Tingkat Browning Eksplan Pembahasan

Karantina penting dilakukan karena sterilisasi permukaan tidak cukup membunuh mikroba kontaminan. Konsentrasi bahan sterilisasi yang rendah dan waktu yang singkat pada sterilisasi permukaan, tidak bisa membunuh mikroba kontaminan. Namun, jika konsentrasi dan waktu perendaman eksplan dengan bahan sterilisasi dinaikkan, mikroba akan terbunuh dan dapat mematikan eksplan. Kegiatan karantina dilakukan sebagai kontrol pertumbuhan cendawan dan bakteri secara kontinyu. Kegiatan karantina ini juga sebagai penurun tingkat kontaminasi secara internal dan secara tidak langsung mengurangi besarnya konsentrasi bahan sterilisasi serta lamanya waktu sterilisasi yang akan merusak eksplan. Perendaman eksplan dengan antibiotik dilakukan sebagai bagian dari sterilisasi internal jaringan eksplan. Eksplan yang telah terpotong masih membutuhkan oksigen untuk melakukan aktivitas selnya. Eksplan tersebut diberikan oksigen dengan menggunakan aerator dalam air kaya oksigen dalam proses peredamannya. Seperti dalam proses karantina, perendaman antibiotik dilakukan untuk membunuh ataupun mengeliminir mikroba yang ada di dalam jaringan eksplan. Kontaminasi eksplan paling rendah pada perlakuan tanpa perendaman. Hal ini disebabkan jaringan eksplan yang sebelumnya dioles alkohol mengalami luka dan saat perendaman mikroba dari jaringan eksplan yang lain akan sangat mudah masuk jaringan yang luka. Air sebagai sarana metabolisme eksplan juga diduga dapat memobilisasi mikroba ke jaringan eksplan. Dosis dan waktu perendaman antibiotik yang tidak tepat juga mengakibatkan tujuan perendaman yaitu menurunkan tingkat kontaminasi belum tercapai.

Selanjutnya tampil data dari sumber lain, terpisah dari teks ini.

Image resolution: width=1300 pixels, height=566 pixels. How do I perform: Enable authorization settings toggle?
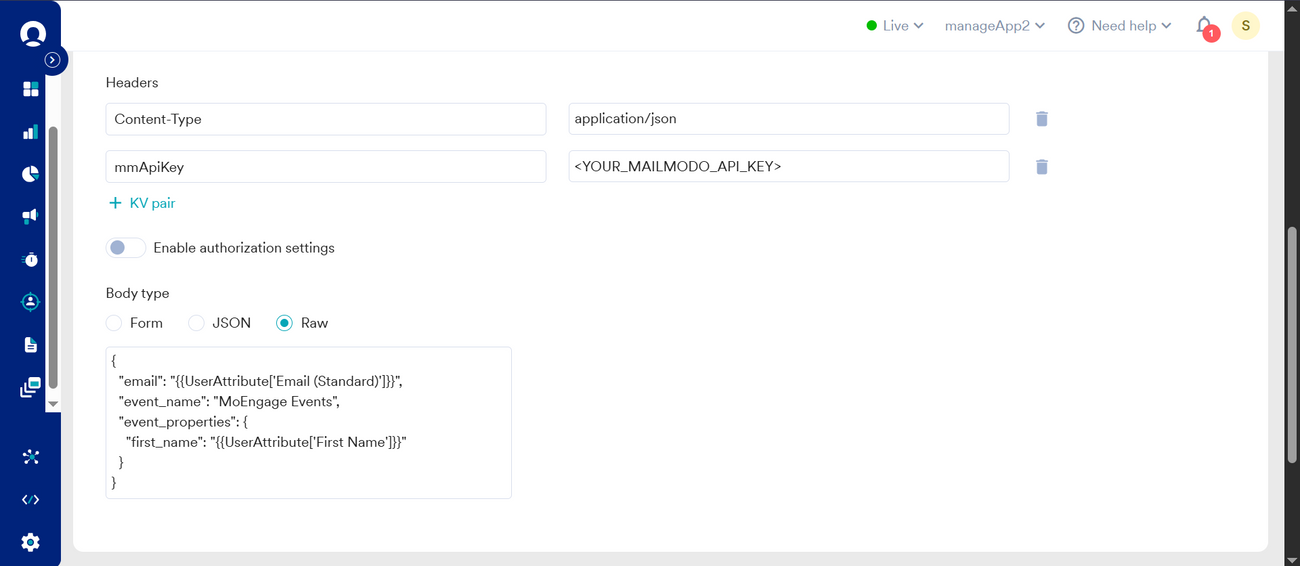[126, 248]
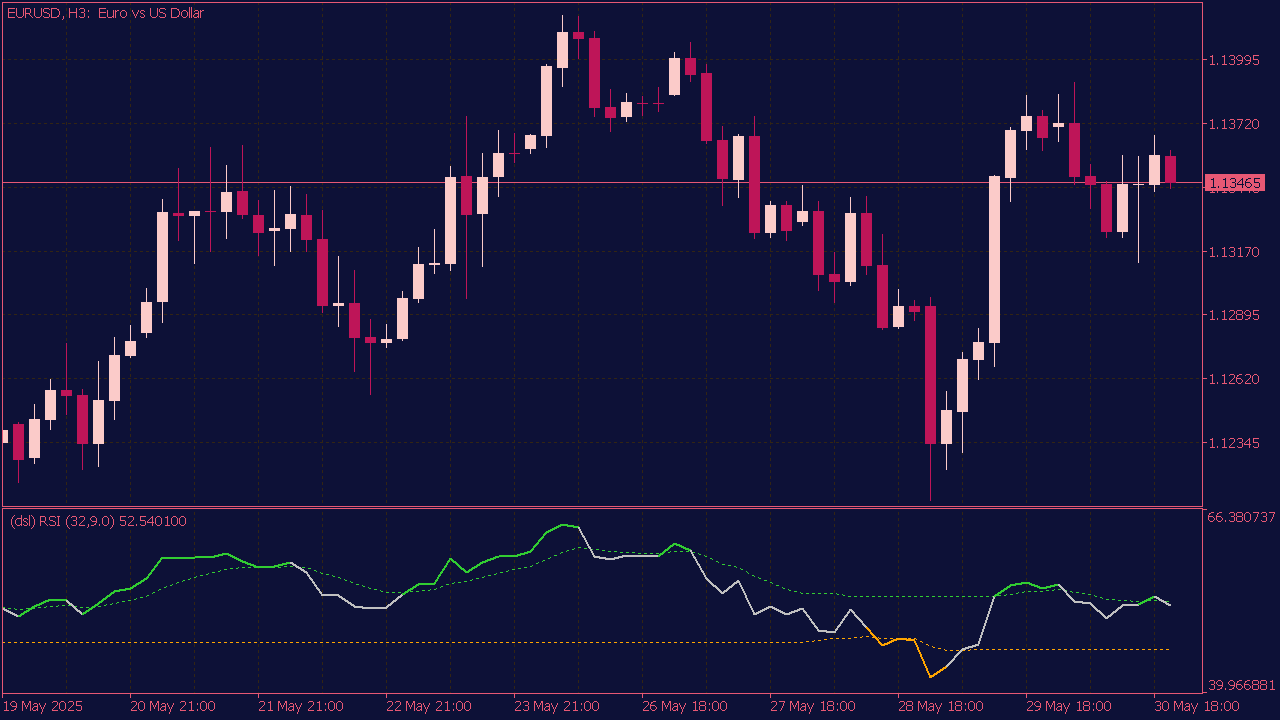Select the 26 May 18:00 time marker
This screenshot has width=1280, height=720.
coord(684,706)
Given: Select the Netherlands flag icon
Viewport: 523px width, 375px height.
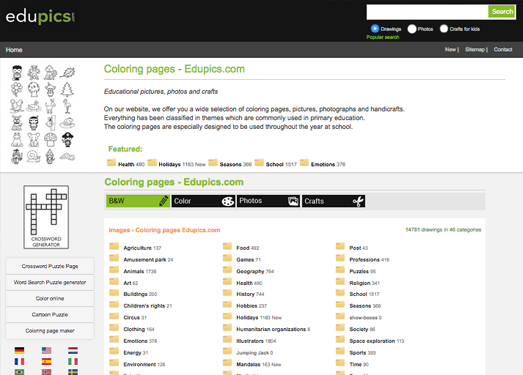Looking at the screenshot, I should (73, 350).
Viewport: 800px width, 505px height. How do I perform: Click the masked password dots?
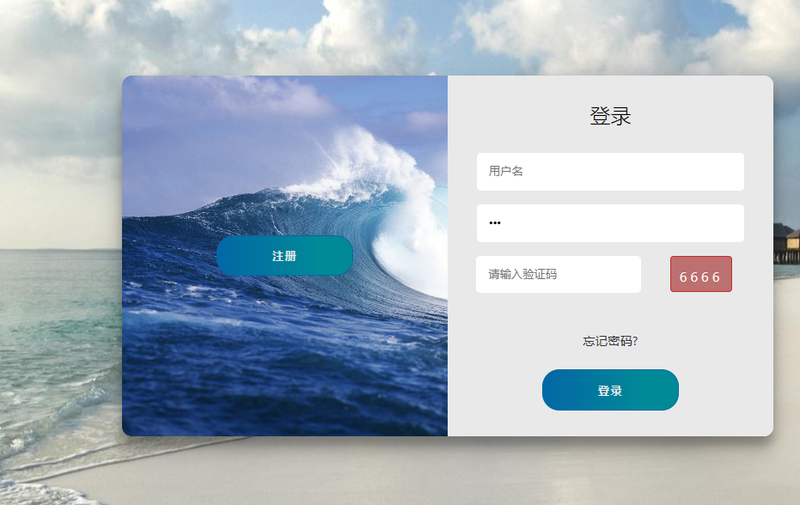(x=494, y=223)
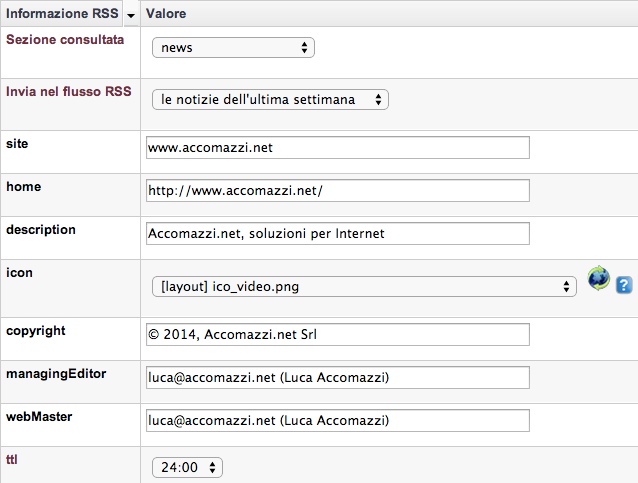Click the description row label
The height and width of the screenshot is (483, 638).
pyautogui.click(x=41, y=230)
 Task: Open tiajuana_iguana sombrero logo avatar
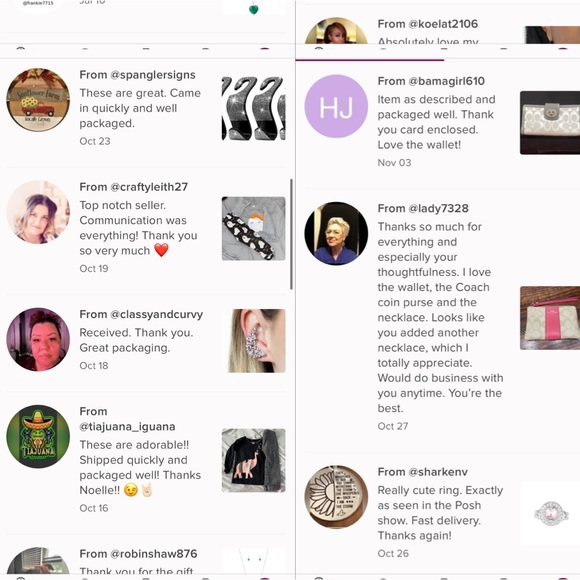[x=38, y=436]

4.2.3 Tingkat Browning Eksplan

Browning pencoklatan merupakan gejala munculnya warna coklat pada eksplan sehingga akan menghambat pertumbuhan eksplan. Queiroz et al. 2008 mengemukakan bahwa browning terjadi akibat adanya enzim polifenol oksidase yang mengakibatkan terjadinya oksidasi senyawa fenol menjadi quinon yang memproduksi pigmen berwarna coklat ketika jaringan terluka. Kavitha et al. 2009 mengatakan bahwa browning pada eksplan jabon adalah hal yang umum terjadi karena adanya oksidasi dari senyawa fenol. Hal ini selaras dengan jenis jabon yang memiliki senyawa fenol berupa tanin Nugroho 2011. Senyawa fenol ini mengalami oksidasi akibat adanya pelukaan terhadap eksplan. Senyawa fenol yang teroksidasi pada media mengakibatkan eksplan tidak dapat mengambil nutrisi dari media sehingga pertumbuhan eksplan terhambat dan akhirnya eksplan akan mati. Persentase browning pada penelitian ini rendah, yaitu sebesar 10,36. Usaha untuk mengurangi browning dalam penelitian ini diantaranya ialah penggunaan bahan tanaman yang masih muda. Tanaman muda mempunyai kandungan fenol yang lebih rendah dibandingkan dengan tanaman tua. Kandungan fenol yang lebih rendah akan menurunkan tingkat browning yang terjadi. Peristiwa pencoklatan pada eksplan saat ditanam dapat dikurangi dengan melakukan pembilasan air secara berulang. Hal ini dilakukan untuk melarutkan senyawa fenol yang ada dalam jaringan tanaman. Kavitha et al 2009 menyarankan untuk menginkubasi eksplan jabon pada medium baru di dalam ruangan yang gelap untuk mengurangi tingkat browning yang terjadi. Onuoha et al. 2011 dalam penelitiannya untuk mencegah browning pada kultur jaringan pisang Musa parasidiaca menyarankan untuk merendam eksplan dengan menggunakan antioksidan berupa potassium sitrat-sitrat selama 2 jam sebelum dilakukan pengkulturan. Poudyal et al. 2008 mengkaji masalah browning pada jenis pear Yali, Ainkansui dan Abbe Fetel. Poudyal menyarankan penambahan asam askorbat atau dengan penambahan Polivinil Pirolidon PVP pada media kultur, inkubasi eksplan pada kondisi gelap selama 96 jam, dan perlakuan dingin dengan disimpan dalam kulkas selama 12 jam. Perlakuan ini terbukti mampu mengontrol browning pada eksplan pear.